General Motors underwent an unprecedented “engineered” bankruptcy last summer. As it is sheds divisions right and left, historic nameplates are being discarded and the company that once had over 50% of the new car market has lost the recipe. So what’s to become of Cadillac in the future? It needs to compete with the likes of Mercedes-Benz, Rolls Royce, Bentley, and the relatively new upstart from Japan, Lexus. This particular commercial is a great start, but you really can’t run a luxury division with three body styles of what are essentially the same car, and an upscale clone of a Chevrolet crossover. The two-seat XLR sports car has been discontinued, as will the STS and the DTS. The Escalade will live on though because America can’t seem to get enough of these rolling excesses. It has, over the last decade, been a very successful product in terms of sales for what was once the Standard of the World. But does it send the right message?

This next commercial, released at the time the new XLR-V debuted in 2005, illustrates that Cadillac has had a very long and distinguished history, producing some very desirable cars through the last 100+years. Some of the later models highlighted include a 1956 Eldorado Convertible, the flamboyant 1959 Eldorado Convertible, the understated 1967 Eldorado Coupe (notice a theme here?), the very flashy 1976 Eldorado Convertible, and a very curious addition in the form of a 1979 Seville sedan, which was one of Cadillac’s most troublesome vehicles at that time with the option of either an ill-tempered V8-6-4, or a normally aspirated and anemic Oldsmobile-derived diesel V8. However, the commercial highlighted Cadillac’s past and that combined with the first spot, it is a brand worth re-inventing.
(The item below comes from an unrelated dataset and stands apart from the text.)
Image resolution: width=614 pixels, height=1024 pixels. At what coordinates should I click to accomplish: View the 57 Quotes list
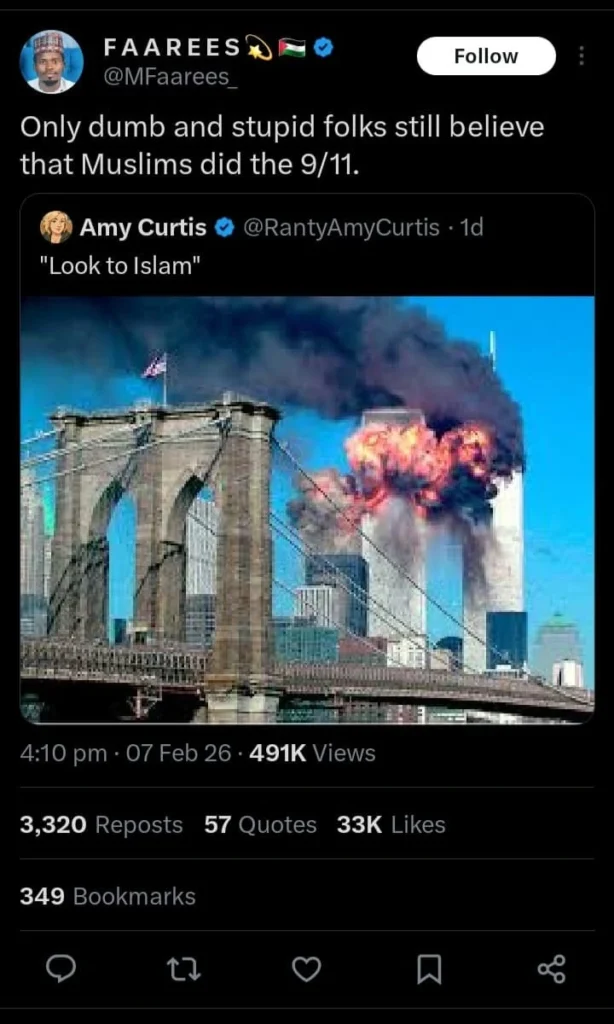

The CTS is a worthy competitor to the BMW 3-Series, and the Mercedes C-Class, as well as the upstarts from Audi, Lexus and Infiniti. These are the cars and brands that currently reside on the lists of luxury car buyers. While Cadillac has its fans, they aren’t usually the trend setters and taste-makers that it so sorely needs (the Escalade changed this to a degree, attracting new and younger buyers to the brand) the expanding international-sized CTS lineup is expected to go further with the sport wagon just now going on sale with the stunning two-door coupe waiting in the wings to follow next year. But Cadillac needs more in the way of other models, including one that is excessive, extravagant, and in true form that defines “the Standard of the World.” There were only two other series of Cadillacs from its long history that were truly extravagant; the prewar V-12 and V-16 Cadillacs and the 1957 to 1960 Cadillac Eldorado Broughams.

Look for Part 2 Tomorrow showcasing the prewar Cadillac V-16, and read my original article at Automotive Traveler.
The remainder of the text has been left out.